I hadn’t got out much this week with the drop in temperature, but Thursday provided a break in the rain and cold so I decided to drive out towards the quiet lanes away from traffic. 

I was only 20km from the end of a 70km ride when I was faced with a steep hill.

Now hills are challenging enough when you ride only with one leg and arm. 

I know that climbing them does put me at risk.

That’s why I try to avoid them in the UK. 

I came onto the steepest part of the hill the road went up to 20%.

It was only a short section but just as I went onto it a Land Rover came at a fast speed down the hill towards me. 

I knew the driver would not know I was paralysed and that was confirmed as they held their line which forced me off the road. 

I wasn’t going fast as the hill was so steep, in fact I could hardly turn the pedal, but when you ride paralysed from neck down on one side your bike handling skills are not the best. 

I know for a fact that if I was not disabled I would not have come off my bike, but because I am paralysed I hit the road. 

It was like slow motion.

I saw my wheel go into the leaves then I was in a hole, unable to do anything while the bike started falling. 

All I then remember is my head hitting the ground hard. 

I lay there with adrenaline running through my body.

I was thinking ‘how do I get up and back onto my bike’.

I couldn’t move - one of the hardest things in paralysis is getting up if you fall over. 

Now I know why they focused so much on this in Stoke Mandeville. 

What an end this was to a great week where I had won Paralympic athlete of the year at the Sporting Club awards dinner in London on Tuesday night alongside Mark Cavendish, Frank Bruno, Dan Carter, and a list of top athletes. 

Lying on this road was not how I had seen the rest of my week going. 

It was another reminder for me how close we are to death at any moment and how knowing this should make us live more.

I’ve long since learned this facing so many operations but I also knew this fall was going to leave me feeling frustrated as I injured my paralysed hip and pulled all my neck muscles when my head rebounded off the road. 

I’m frustrated that I am now stuck in bed, and frustrated I left the park to go ride rural roads in the first place.

Deaths on rural roads in England are up 50% post lockdown and British cycling has launched a campaign called Respect Rural Roads to encourage people using the roads to take more care. 

These campaigns are good, but unfortunately to make them effective there is a deep understanding of human psychology needed.

The driver of the Land Rover possibly thought another damn cyclist and that is maybe why they refused to move.

And all the cars passing me within a few inches during my ride all left me feeling vulnerable as a disabled rider.

I know no-one would think I was disabled - they just see a cyclist. But the tension on the roads between drivers and riders is fairly high right now. 
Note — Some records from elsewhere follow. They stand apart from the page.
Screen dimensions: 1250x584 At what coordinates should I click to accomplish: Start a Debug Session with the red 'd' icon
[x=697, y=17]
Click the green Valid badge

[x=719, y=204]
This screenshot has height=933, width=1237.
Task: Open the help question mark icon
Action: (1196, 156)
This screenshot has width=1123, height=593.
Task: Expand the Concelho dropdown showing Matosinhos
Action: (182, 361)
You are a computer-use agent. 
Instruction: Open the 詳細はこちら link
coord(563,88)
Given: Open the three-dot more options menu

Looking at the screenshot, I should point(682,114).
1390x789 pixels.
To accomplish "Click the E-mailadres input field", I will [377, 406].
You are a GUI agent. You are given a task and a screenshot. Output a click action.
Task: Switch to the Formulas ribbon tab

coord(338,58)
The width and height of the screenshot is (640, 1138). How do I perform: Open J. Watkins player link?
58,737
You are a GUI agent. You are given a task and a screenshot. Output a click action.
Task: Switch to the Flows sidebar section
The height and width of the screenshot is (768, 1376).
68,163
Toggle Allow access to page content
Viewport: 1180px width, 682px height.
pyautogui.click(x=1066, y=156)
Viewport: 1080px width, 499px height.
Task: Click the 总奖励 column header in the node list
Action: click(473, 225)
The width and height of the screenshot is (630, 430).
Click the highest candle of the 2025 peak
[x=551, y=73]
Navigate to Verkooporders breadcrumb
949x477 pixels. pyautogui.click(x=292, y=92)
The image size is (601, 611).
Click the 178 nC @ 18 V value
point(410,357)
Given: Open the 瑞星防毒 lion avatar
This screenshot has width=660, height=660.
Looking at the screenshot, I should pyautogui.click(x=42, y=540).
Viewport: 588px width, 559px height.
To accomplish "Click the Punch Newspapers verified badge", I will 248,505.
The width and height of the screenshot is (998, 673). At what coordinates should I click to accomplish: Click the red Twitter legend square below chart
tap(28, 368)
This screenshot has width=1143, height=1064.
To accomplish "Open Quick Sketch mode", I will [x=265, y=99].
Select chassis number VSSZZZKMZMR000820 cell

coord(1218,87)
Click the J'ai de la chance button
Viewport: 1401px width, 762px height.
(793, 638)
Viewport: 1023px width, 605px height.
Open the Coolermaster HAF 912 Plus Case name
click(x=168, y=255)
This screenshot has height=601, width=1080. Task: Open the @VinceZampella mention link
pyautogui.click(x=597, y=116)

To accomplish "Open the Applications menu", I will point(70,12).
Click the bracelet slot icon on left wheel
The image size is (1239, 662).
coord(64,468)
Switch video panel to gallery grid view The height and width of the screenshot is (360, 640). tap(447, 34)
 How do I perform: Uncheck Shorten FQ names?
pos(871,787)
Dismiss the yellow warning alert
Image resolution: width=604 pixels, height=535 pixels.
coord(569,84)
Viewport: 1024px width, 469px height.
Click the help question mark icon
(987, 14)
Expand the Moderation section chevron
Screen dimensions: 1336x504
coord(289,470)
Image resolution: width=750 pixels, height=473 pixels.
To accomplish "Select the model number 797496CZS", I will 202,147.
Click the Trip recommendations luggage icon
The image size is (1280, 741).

I know what you’re thinking - some cyclists ride badly. 

And yes, I have seen some reckless riding in my time but as a disabled rider who rides for the love of feeling my body move it is sad that each time, I clip in I fear someone hitting me. 

I ride because I love it.

Listening to Cavendish talk about his recent crash that put him in hospital made me see how much we as athletes do what we do because we love it. 

Sometimes this can be lost as people expect you to win all the time or to capture records. 

I was so inspired chatting with Cav hearing his passion for riding and that of course he races to win, but mostly he races because he loves it. 

That’s something that’s keeping me going. I can already visualise the fresh alpine roads waiting for me as soon as I recover from this fall.